> _EXCERPT PROVIDED_
-=-=-=-=-
Features that separate the AS/400 from common computer systems

The AS/400 as a whole of Soft- and Hardware has a bunch of unique features as advertised by IBM:

• High Level Machine,
• Object Orientation,
• Single Level Storage,
• Hierarchy of Microprocessors,
• Operating System: OS/400.

These are nicely explained in the video linked below.

Reviewed in 2022, some are still relevant, some are no longer. Additionally, I'll highlight features that I think are unique compared to common platforms, and not listed above.

Split OS

OS/400 may be seen as split in half.^[1] An good deal of it (about 1 GiB with V4) is called System Licensed Internal Code (SLIC) and handles hardware dependent stuff. This includes features like multiple processors with dedicated memory just for I/O tasks.^[2]

Above the SLIC is the OS/400 and it's components System Administrators and Users usually see and deal with. This is called CPF^[3], a leftover from the AS/400's ancestor, the System/38.

Byte Code

Compilers don't output CPU native byte code but kind of intermediate code, for example like Java does. This makes compiled programs surprisingly large in size but enables an unprecedented backwards compatibility on binary level.

Binary programs copied to a newer machine with different processor technology can just be started like on the old platform. The start will take a few moments in that the SLIC recognizes missing CPU native code, compiles the intermediate byte code and adds the result to the program object. After that, the program is started and runs as native code on a possibly completely different CPU architecture.

IBM exploited this possibility when they switched the hardware from a custom 48-Bit CISC CPU architecture^[4] to the PowerPC AS architecture in the mid-1990s. In later incarnations, there have been some restrictions regarding this feature, requiring applications compiled with obervability turned on.

Backwards Compatibility

IBM has a long history building platforms that span a multi-decade backward compatibility at binary level. The AS/400 is no exception. Programs compiled on earlier platforms and/or versions can be transferred to a newer machine and usually run without hassle.
-=-=-=-=-
> _Dataset entries_
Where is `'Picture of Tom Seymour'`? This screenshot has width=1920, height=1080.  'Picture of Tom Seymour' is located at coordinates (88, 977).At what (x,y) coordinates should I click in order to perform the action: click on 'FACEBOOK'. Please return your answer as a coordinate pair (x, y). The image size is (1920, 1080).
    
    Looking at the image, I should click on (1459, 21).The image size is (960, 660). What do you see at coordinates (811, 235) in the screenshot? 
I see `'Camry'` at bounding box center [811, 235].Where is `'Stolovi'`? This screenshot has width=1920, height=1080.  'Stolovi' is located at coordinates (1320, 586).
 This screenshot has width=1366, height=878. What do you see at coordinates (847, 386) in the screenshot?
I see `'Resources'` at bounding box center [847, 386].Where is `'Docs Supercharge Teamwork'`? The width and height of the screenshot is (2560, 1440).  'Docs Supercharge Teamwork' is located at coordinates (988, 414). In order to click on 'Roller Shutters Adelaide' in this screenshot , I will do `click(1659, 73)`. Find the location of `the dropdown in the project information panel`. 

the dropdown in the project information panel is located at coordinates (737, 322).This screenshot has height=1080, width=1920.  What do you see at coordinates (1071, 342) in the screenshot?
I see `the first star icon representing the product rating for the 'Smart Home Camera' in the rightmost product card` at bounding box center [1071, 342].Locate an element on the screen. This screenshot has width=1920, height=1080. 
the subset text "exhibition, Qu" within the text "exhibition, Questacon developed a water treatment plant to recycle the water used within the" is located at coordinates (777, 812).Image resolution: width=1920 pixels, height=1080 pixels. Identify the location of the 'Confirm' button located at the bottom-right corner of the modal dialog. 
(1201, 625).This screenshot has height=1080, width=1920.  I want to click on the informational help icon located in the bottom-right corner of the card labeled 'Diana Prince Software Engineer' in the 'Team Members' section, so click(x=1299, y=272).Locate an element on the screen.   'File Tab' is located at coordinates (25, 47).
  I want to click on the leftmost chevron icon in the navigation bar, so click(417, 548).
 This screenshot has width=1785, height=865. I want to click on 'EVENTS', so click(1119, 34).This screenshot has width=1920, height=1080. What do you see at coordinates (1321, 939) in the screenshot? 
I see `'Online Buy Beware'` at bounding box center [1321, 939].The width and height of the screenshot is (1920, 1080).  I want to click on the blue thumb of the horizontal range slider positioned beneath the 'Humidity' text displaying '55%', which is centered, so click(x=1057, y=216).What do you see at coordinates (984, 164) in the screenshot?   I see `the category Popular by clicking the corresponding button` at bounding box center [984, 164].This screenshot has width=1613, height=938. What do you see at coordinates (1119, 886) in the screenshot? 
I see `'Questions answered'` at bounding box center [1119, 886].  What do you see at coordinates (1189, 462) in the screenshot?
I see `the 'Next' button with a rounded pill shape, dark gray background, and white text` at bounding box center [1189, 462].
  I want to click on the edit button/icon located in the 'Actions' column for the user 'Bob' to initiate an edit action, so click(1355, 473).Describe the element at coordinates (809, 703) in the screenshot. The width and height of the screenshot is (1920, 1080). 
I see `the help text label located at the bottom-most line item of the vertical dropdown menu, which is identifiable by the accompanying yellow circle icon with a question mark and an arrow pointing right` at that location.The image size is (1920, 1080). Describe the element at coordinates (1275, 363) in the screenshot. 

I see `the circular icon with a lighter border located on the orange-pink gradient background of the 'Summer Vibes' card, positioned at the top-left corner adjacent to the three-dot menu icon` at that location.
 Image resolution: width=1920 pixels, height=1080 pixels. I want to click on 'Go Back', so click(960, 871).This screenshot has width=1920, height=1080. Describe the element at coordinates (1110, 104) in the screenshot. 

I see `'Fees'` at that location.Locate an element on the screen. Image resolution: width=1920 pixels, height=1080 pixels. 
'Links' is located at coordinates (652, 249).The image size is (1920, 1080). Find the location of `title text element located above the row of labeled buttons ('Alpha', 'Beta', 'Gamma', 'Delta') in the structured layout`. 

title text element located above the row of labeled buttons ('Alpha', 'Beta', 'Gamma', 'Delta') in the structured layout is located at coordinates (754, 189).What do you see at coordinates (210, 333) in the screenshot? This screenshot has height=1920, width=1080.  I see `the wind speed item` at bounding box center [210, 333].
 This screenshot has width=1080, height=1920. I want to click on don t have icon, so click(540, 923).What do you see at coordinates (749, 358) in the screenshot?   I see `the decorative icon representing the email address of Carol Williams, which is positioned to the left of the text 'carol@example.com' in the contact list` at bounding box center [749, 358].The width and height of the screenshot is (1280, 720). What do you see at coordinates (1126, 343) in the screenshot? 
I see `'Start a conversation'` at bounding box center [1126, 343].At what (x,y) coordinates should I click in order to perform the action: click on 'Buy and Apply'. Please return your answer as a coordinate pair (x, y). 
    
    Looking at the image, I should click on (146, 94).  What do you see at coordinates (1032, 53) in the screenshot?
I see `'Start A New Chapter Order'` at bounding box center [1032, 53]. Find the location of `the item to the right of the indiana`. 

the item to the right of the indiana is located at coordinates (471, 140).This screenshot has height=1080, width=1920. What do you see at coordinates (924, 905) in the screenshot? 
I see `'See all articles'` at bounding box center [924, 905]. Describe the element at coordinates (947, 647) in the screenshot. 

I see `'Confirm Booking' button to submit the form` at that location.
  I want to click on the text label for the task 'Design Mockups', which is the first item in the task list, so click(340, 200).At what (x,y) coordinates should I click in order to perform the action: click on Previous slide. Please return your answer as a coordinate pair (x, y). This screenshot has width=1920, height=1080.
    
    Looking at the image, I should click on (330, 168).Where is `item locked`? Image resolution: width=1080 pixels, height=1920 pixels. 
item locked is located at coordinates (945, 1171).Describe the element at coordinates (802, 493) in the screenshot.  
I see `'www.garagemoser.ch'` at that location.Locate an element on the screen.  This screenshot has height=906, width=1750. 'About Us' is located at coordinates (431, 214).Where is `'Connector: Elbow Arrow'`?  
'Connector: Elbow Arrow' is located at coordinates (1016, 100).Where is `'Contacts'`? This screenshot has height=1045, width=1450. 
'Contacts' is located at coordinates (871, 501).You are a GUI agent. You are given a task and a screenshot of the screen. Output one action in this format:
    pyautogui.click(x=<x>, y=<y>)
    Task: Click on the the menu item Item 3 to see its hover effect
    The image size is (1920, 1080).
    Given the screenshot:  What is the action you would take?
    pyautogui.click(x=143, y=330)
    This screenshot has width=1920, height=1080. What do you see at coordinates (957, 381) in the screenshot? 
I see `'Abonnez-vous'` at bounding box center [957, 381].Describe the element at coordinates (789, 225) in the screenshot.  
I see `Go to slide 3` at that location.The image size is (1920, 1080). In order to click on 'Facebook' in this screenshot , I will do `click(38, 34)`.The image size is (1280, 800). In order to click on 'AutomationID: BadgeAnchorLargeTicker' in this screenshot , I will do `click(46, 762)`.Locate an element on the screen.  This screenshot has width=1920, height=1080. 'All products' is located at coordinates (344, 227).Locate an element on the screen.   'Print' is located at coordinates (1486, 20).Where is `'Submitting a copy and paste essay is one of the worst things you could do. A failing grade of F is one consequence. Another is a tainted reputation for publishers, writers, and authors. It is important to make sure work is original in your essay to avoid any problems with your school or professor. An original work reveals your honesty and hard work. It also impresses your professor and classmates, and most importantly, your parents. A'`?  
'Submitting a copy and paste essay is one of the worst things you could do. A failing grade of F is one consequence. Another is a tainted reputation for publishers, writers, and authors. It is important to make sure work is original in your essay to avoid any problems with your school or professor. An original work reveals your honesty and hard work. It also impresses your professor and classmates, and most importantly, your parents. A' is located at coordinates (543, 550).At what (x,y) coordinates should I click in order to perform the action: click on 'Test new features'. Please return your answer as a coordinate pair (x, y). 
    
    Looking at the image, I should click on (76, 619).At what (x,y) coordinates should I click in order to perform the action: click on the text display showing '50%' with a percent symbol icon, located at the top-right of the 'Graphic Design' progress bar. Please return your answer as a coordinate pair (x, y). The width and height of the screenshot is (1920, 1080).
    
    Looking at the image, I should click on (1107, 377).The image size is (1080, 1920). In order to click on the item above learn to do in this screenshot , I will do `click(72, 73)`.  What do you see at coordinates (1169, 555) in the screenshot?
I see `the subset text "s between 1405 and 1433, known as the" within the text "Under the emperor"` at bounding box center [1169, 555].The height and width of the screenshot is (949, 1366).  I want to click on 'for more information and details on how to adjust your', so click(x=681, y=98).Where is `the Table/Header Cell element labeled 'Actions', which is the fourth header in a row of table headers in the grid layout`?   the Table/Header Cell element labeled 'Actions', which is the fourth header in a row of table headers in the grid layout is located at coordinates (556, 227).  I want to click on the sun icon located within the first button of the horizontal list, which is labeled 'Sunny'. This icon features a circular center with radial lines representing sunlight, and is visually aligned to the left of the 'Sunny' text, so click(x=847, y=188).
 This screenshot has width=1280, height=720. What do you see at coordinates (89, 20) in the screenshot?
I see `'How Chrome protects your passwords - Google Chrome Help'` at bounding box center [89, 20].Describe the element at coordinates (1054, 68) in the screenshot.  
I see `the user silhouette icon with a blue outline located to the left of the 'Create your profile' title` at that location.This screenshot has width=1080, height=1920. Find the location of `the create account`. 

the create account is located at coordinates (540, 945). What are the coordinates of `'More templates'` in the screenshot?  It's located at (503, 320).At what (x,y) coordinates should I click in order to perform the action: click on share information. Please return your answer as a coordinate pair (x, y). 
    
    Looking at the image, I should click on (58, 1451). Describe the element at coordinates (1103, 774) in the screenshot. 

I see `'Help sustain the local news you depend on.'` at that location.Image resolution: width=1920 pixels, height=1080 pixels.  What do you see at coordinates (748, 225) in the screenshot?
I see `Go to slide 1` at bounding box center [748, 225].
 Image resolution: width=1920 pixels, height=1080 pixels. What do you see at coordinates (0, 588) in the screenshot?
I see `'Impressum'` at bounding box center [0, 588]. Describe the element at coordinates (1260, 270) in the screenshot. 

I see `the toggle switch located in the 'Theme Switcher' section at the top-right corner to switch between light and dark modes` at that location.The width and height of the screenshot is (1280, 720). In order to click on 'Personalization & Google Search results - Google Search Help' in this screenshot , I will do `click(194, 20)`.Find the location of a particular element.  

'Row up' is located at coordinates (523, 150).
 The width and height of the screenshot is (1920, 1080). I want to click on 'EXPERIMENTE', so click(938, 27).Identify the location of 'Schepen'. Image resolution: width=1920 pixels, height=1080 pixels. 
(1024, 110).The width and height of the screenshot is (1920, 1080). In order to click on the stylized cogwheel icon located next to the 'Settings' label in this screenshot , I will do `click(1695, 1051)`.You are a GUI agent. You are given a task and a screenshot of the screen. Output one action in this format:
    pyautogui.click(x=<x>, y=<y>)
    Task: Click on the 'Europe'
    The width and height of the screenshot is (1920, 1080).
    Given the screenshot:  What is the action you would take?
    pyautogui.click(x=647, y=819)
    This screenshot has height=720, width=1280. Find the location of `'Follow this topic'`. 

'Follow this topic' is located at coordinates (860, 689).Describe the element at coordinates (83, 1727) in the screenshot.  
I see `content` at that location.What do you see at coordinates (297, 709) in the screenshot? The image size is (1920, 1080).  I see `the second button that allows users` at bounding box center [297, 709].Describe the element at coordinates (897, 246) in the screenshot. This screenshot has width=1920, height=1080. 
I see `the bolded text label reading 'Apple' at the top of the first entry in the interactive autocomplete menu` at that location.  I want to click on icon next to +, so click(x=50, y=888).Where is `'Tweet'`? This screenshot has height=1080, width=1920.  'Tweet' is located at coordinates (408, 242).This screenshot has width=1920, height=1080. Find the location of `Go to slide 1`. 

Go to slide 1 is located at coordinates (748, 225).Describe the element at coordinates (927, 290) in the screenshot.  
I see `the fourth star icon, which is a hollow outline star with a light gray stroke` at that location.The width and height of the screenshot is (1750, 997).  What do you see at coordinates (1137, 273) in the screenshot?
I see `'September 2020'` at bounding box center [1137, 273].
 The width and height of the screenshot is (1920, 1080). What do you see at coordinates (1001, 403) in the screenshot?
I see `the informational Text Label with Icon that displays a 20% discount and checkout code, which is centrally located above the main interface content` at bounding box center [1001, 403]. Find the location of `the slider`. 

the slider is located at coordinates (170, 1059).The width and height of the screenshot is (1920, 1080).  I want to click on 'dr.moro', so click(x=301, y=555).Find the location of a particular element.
-=-=-=-=-
> _USING THE INFORMATION_
**a)** Based on the AS/400 text, say whether each statement agrees with it, answering yes or no and quoting the deciding words. (i) The SLIC handles hardware-dependent functions. (ii) The intermediate code makes compiled programs small. (iii) IBM moved the hardware to the PowerPC AS architecture in the mid-1990s.
**b)** Using the AS/400 text, answer these questions:
(i) About how large was the SLIC with V4?
(ii) Of which system is CPF a leftover?
(iii) From what CPU architecture did IBM switch the hardware?
**c)** Continue the AS/400 text from the point where it stops.

> _RESPONSES TO THE TASKS_
**a)**
(i) Yes: "handles hardware dependent stuff"
(ii) No: "This makes compiled programs surprisingly large in size"
(iii) Yes: "to the PowerPC AS architecture in the mid-1990s"

**b)**
(i) About 1 GiB
(ii) The System/38
(iii) A custom 48-Bit CISC CPU architecture

**c)**
Source code written with older releases of OS/400 usually compiles without any changes on newer platforms.

These features aren't of much interested on the first look. But it enables one to develop an application on an older system and run it on newer platforms. This could be seen as a base requirement for more free and Open Source Software: It's easier to acquire an older machine.

Unfortunately, transferring stuff from newer systems to older isn't that easy. The Savlib command writes stuff into a pre-created Save-File and records the release string of OS/400 where it was run. It is possible to set pre-set different values but the newer the utilized OS version, the newer the oldest possible compatibility level. V4R5 permits V3R2 as oldest release and select V4 releases.
Transfers from old to new systems are painless, though.

Single Level Storage

Since it's first incarnations the AS/400 creates a virtual 128 Bit address space for the upper OS layer and application programs. ^[5] This comprises physical memory and hard disk space.

A hard disk may be seen as a giant memory area mmap'ed into the address space of upper layer OS components. Swapping and Paging isn't done on the application layer as most conventional systems do, but on the address layer. Applications simply request contents from addresses and the layer below the OS called SLIC takes care of shuffling the data into RAM, should a page fault occur. Thus, page faults can occur also for data, not only for executables.

This concept also explains why the AS/400 platform lacks a conventional File System on it's disks. Since disks are essentially memory mapped into virtual memory space, everything visible is just an object at an address with certain properties. This allows to easily share these objects between requesting entities.

The advantage of this approach is the ability to do very fast context switches (if no or only a few page faults occur).^[6] This is the reason why even older machines with 100 % loaded CPU still have an astonishing fast response time when compared with common platforms of that era. If disk accesses are necessary for a context switch to take place, there's no notable speed difference to common platforms, though.

Disk Allocations

The usual way the system allocates space on secondary storage (aka: hard disks) is to spread objects over as many disks as possible. In modern RAID terminology, this is referred to as spindles (from the stack of rotating platters' axis), while IBM AS/400 documentation refers to the same concept as disk arms: The actuator moving the read/write heads over the desired cylinder — a set of tracks — on the rotating platters.^[7]

This spreading of data has the same advantages and disadvantages as RAID 0:

• with increasing count of disk arms, the chance that a given data block is located on an idle drive increases and thus decreases latency through exploiting parallelism: the more applications run, the more data can be picked up from individual disks, the more overall processing work can be done.
• since data is located in the system just once, the failure of (at least) one disk has hard to predict ramifications. Objects become damaged because parts of them are no longer accessible.^[8]

From early on, the concept of a dedicated I/O processor allowed for easy implementation of data mirroring, to compensate for data loss because of a malfunctioning disk drive through redundancy.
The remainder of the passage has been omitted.